The KU research is believed to be the first to actually quantify the effectiveness of green tea's disease-fighting capabilities and measure it against other popular antioxidants. Antioxidants appear to help protect human cells from attack by free radicals, which are unstable molecules generated by the body.
"Our research shows that green tea contains a powerful antioxidant, known as epigallocatechin gallate or EGCG, that actually gets into cells to exert its protective effect," Mitscher says. "I'm not making any claims, but, used in conjunction with a healthful diet and exercise program, it's like an insurance policy. It increases your odds of avoiding or postponing diseases associated with free radicals."
Other protective antioxidants are also present in teas, although not in as great of amounts as EGCG is.
For the KU study, hundreds of samples of green, black and oolong tea and other known antioxidants were analyzed in varying doses, using a modified version of the Ames test. The test, developed by Bruce Ames, a University of California, Berkeley, researcher, is widely used to detect cellular mutations.

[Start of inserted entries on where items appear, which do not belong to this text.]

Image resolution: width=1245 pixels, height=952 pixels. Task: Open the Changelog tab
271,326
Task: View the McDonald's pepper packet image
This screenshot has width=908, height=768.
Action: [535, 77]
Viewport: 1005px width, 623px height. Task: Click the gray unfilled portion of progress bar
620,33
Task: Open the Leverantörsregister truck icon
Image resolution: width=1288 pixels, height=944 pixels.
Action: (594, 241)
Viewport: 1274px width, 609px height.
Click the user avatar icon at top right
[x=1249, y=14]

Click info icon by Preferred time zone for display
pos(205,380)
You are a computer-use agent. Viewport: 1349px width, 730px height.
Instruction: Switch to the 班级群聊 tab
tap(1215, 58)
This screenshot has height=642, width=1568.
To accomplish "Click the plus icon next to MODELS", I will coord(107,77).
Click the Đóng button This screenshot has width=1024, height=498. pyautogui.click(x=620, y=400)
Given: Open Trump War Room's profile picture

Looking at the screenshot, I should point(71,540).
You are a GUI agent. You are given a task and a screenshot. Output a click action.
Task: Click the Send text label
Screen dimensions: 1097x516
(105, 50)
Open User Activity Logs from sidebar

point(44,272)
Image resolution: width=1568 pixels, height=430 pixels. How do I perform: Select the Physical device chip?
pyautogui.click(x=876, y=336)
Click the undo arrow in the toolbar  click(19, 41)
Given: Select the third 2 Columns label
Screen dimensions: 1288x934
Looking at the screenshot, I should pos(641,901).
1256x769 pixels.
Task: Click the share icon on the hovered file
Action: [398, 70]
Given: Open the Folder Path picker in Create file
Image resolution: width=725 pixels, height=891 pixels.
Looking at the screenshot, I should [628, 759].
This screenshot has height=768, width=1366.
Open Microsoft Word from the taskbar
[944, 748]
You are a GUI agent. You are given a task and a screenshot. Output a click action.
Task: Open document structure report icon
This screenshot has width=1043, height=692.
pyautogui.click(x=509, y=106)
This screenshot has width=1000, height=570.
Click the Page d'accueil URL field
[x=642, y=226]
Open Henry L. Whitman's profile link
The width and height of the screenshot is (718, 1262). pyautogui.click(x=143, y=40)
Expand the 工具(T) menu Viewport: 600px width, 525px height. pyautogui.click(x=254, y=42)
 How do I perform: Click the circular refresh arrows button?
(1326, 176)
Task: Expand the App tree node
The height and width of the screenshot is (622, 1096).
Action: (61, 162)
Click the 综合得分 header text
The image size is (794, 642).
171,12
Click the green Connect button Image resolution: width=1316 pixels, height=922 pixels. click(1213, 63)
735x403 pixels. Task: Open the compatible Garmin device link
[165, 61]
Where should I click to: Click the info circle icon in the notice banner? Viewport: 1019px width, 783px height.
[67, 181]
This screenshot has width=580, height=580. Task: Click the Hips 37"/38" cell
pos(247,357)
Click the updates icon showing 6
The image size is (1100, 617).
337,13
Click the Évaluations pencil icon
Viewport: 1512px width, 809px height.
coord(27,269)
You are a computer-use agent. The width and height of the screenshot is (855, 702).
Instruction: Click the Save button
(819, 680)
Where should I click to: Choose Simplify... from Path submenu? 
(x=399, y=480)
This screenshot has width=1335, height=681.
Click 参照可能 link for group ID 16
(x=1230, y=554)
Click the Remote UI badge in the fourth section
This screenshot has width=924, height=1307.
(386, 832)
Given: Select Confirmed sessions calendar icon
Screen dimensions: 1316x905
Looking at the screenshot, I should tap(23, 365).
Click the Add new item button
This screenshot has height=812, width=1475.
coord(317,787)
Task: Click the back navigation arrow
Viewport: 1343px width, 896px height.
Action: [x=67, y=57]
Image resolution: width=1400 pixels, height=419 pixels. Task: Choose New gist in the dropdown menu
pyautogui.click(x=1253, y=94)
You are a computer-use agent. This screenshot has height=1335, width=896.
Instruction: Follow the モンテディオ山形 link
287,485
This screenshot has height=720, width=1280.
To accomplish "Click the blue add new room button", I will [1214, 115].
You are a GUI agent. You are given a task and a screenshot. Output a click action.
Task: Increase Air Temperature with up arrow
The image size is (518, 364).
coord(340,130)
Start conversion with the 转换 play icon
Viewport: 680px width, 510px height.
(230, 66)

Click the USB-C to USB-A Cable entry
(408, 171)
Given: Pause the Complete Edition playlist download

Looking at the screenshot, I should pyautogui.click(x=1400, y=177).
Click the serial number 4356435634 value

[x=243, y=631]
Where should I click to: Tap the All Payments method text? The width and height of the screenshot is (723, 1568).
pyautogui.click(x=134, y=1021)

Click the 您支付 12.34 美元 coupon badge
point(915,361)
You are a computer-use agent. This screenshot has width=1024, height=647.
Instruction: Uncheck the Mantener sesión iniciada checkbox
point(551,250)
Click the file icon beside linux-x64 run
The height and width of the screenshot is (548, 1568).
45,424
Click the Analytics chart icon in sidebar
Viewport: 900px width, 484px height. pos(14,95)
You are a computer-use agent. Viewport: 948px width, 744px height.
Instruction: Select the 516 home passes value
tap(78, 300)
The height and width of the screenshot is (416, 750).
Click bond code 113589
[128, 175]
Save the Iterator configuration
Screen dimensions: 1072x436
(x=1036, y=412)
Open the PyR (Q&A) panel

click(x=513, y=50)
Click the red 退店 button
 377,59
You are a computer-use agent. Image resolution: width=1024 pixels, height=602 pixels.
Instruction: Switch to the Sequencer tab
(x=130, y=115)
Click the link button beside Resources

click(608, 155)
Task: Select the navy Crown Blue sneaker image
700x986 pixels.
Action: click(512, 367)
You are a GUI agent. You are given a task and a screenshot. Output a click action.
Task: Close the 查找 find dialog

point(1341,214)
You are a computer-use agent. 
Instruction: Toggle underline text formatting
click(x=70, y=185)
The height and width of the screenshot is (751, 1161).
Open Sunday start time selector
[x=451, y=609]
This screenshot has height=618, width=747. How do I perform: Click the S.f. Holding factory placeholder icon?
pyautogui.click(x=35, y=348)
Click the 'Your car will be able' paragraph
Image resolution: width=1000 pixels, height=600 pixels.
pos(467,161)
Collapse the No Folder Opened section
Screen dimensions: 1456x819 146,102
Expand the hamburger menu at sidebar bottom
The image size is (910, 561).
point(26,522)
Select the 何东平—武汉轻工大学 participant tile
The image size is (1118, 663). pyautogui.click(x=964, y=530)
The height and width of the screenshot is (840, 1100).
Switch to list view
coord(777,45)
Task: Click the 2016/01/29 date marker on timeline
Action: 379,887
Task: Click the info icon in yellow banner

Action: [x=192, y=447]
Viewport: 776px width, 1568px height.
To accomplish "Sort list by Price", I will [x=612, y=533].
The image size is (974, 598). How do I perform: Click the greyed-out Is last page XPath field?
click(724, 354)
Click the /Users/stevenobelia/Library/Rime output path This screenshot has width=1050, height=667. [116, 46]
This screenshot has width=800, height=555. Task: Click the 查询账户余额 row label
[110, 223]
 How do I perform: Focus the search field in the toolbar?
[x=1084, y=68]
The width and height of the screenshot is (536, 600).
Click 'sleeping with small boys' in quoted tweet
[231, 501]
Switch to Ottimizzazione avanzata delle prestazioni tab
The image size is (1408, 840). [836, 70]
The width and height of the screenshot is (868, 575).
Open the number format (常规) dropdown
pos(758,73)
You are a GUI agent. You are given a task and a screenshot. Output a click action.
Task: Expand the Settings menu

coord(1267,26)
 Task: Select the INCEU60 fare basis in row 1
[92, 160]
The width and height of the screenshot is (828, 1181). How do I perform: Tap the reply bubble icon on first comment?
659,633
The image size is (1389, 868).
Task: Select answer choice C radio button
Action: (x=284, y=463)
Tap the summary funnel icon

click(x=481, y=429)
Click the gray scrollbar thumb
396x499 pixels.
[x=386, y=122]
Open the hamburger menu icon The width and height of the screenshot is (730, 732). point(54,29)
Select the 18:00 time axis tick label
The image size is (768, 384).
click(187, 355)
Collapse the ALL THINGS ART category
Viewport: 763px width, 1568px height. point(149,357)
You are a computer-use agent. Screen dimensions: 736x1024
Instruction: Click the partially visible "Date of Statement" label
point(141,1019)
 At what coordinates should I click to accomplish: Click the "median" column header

Mitscher was so impressed by the results of the research, conducted this spring, that he now takes a nutritional supplement containing the antioxidant compounds found in green tea. (The KU tests show that nutritional supplements containing the antioxidants vary in their effectiveness.) Green tea, which is water soluble, has another advantage over vitamin E, he adds. Excessive amounts of antioxidants found in green tea are excreted by the body. The body absorbs and retains fat-based vitamins such as vitamin E, even at potentially harmful levels.
Though Mitscher won't guarantee that green tea can prevent cancer and heart disease, statistics suggest that it may postpone the diseases for five years or more, he says.
"By the time we are in our 80s, it's an exceptional person who has not had cancer," Mitscher says. "That's why it's important for us to look at the kinds of compounds that may stall the development of disease."
Mitscher notes that black tea, the tea most commonly consumed by Americans, and oolong tea do not have the same antioxidant potency as green tea.
That's because green tea is steamed immediately after it is picked, which prevents the leaves from oxidizing, thus preserving the EGCG. In comparison, black and oolong tea have less than half the levels of EGCG as green tea, Mitscher says.
The KU research was funded by a grant from Pharmanex, which produces plant-based health-care products, including a nutritional supplement that contains antioxidants found in green tea.